# GOAL
Please render every line of the items below as a numbered list, leaving out the blank lines.

# A block of data
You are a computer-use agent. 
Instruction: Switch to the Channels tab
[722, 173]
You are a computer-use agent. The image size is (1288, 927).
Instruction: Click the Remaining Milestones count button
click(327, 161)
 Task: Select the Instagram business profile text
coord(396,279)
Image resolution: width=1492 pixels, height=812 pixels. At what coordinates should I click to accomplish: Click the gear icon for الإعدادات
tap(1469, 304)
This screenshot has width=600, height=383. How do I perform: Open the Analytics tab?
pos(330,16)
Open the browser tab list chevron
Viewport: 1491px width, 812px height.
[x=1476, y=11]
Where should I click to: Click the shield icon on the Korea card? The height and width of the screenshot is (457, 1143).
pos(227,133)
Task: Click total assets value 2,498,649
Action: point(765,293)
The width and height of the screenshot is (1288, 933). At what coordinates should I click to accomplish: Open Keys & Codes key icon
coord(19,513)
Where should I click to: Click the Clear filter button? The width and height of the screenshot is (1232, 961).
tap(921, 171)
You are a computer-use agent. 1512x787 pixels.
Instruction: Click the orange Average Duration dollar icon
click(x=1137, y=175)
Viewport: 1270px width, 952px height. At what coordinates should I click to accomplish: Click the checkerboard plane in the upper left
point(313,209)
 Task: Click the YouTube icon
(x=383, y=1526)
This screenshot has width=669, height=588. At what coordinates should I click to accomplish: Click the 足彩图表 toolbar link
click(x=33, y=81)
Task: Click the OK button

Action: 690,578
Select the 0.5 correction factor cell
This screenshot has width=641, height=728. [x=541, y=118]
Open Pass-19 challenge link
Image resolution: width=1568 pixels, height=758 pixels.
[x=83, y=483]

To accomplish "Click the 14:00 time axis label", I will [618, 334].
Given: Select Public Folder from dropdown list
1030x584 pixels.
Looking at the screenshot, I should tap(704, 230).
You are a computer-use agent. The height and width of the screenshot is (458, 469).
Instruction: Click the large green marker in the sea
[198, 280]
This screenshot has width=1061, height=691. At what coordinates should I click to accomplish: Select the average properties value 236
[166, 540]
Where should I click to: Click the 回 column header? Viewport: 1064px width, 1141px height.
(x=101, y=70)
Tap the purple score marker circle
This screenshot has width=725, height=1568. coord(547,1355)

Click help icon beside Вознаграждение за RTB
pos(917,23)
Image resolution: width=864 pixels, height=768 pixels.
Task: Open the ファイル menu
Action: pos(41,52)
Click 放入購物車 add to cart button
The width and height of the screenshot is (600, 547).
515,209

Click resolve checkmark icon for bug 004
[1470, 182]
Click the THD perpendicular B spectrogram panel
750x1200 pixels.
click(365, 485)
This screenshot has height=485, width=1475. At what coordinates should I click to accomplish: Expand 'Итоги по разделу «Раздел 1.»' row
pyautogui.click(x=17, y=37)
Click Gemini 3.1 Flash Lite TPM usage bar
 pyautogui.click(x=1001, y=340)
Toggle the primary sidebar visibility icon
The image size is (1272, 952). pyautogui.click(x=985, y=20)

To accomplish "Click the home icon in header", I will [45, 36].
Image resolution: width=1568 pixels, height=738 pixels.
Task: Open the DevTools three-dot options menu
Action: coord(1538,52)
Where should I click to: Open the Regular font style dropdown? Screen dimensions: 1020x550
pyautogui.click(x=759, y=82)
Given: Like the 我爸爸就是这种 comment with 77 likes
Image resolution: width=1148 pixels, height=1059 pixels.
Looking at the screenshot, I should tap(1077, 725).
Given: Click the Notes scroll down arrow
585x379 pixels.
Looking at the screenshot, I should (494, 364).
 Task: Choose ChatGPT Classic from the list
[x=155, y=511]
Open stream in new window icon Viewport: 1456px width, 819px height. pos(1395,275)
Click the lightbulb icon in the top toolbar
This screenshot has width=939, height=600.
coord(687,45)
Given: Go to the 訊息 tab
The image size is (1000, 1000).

# SOLUTION TO THIS EXERCISE
1. You are a computer-use agent. 
2. Instruction: Switch to the Channels tab
3. [722, 173]
4. You are a computer-use agent. The image size is (1288, 927).
5. Instruction: Click the Remaining Milestones count button
6. click(327, 161)
7.  Task: Select the Instagram business profile text
8. coord(396,279)
9. Image resolution: width=1492 pixels, height=812 pixels. At what coordinates should I click to accomplish: Click the gear icon for الإعدادات
10. tap(1469, 304)
11. This screenshot has width=600, height=383. How do I perform: Open the Analytics tab?
12. pos(330,16)
13. Open the browser tab list chevron
14. Viewport: 1491px width, 812px height.
15. [x=1476, y=11]
16. Where should I click to: Click the shield icon on the Korea card? The height and width of the screenshot is (457, 1143).
17. pos(227,133)
18. Task: Click total assets value 2,498,649
19. Action: point(765,293)
20. The width and height of the screenshot is (1288, 933). At what coordinates should I click to accomplish: Open Keys & Codes key icon
21. coord(19,513)
22. Where should I click to: Click the Clear filter button? The width and height of the screenshot is (1232, 961).
23. tap(921, 171)
24. You are a computer-use agent. 1512x787 pixels.
25. Instruction: Click the orange Average Duration dollar icon
26. click(x=1137, y=175)
27. Viewport: 1270px width, 952px height. At what coordinates should I click to accomplish: Click the checkerboard plane in the upper left
28. point(313,209)
29.  Task: Click the YouTube icon
30. (x=383, y=1526)
31. This screenshot has width=669, height=588. At what coordinates should I click to accomplish: Click the 足彩图表 toolbar link
32. click(x=33, y=81)
33. Task: Click the OK button
34. Action: 690,578
35. Select the 0.5 correction factor cell
36. This screenshot has width=641, height=728. [x=541, y=118]
37. Open Pass-19 challenge link
38. Image resolution: width=1568 pixels, height=758 pixels.
39. [x=83, y=483]
40. To accomplish "Click the 14:00 time axis label", I will [618, 334].
41. Given: Select Public Folder from dropdown list
42. 1030x584 pixels.
43. Looking at the screenshot, I should tap(704, 230).
44. You are a computer-use agent. The height and width of the screenshot is (458, 469).
45. Instruction: Click the large green marker in the sea
46. [198, 280]
47. This screenshot has width=1061, height=691. At what coordinates should I click to accomplish: Select the average properties value 236
48. [166, 540]
49. Where should I click to: Click the 回 column header? Viewport: 1064px width, 1141px height.
50. (x=101, y=70)
51. Tap the purple score marker circle
52. This screenshot has width=725, height=1568. coord(547,1355)
53. Click help icon beside Вознаграждение за RTB
54. pos(917,23)
55. Image resolution: width=864 pixels, height=768 pixels.
56. Task: Open the ファイル menu
57. Action: pos(41,52)
58. Click 放入購物車 add to cart button
59. The width and height of the screenshot is (600, 547).
60. 515,209
61. Click resolve checkmark icon for bug 004
62. [1470, 182]
63. Click the THD perpendicular B spectrogram panel
64. 750x1200 pixels.
65. click(365, 485)
66. This screenshot has height=485, width=1475. At what coordinates should I click to accomplish: Expand 'Итоги по разделу «Раздел 1.»' row
67. pyautogui.click(x=17, y=37)
68. Click Gemini 3.1 Flash Lite TPM usage bar
69.  pyautogui.click(x=1001, y=340)
70. Toggle the primary sidebar visibility icon
71. The image size is (1272, 952). pyautogui.click(x=985, y=20)
72. To accomplish "Click the home icon in header", I will [45, 36].
73. Image resolution: width=1568 pixels, height=738 pixels.
74. Task: Open the DevTools three-dot options menu
75. Action: coord(1538,52)
76. Where should I click to: Open the Regular font style dropdown? Screen dimensions: 1020x550
77. pyautogui.click(x=759, y=82)
78. Given: Like the 我爸爸就是这种 comment with 77 likes
79. Image resolution: width=1148 pixels, height=1059 pixels.
80. Looking at the screenshot, I should tap(1077, 725).
81. Given: Click the Notes scroll down arrow
82. 585x379 pixels.
83. Looking at the screenshot, I should (494, 364).
84.  Task: Choose ChatGPT Classic from the list
85. [x=155, y=511]
86. Open stream in new window icon Viewport: 1456px width, 819px height. pos(1395,275)
87. Click the lightbulb icon in the top toolbar
88. This screenshot has width=939, height=600.
89. coord(687,45)
90. Given: Go to the 訊息 tab
91. The image size is (1000, 1000).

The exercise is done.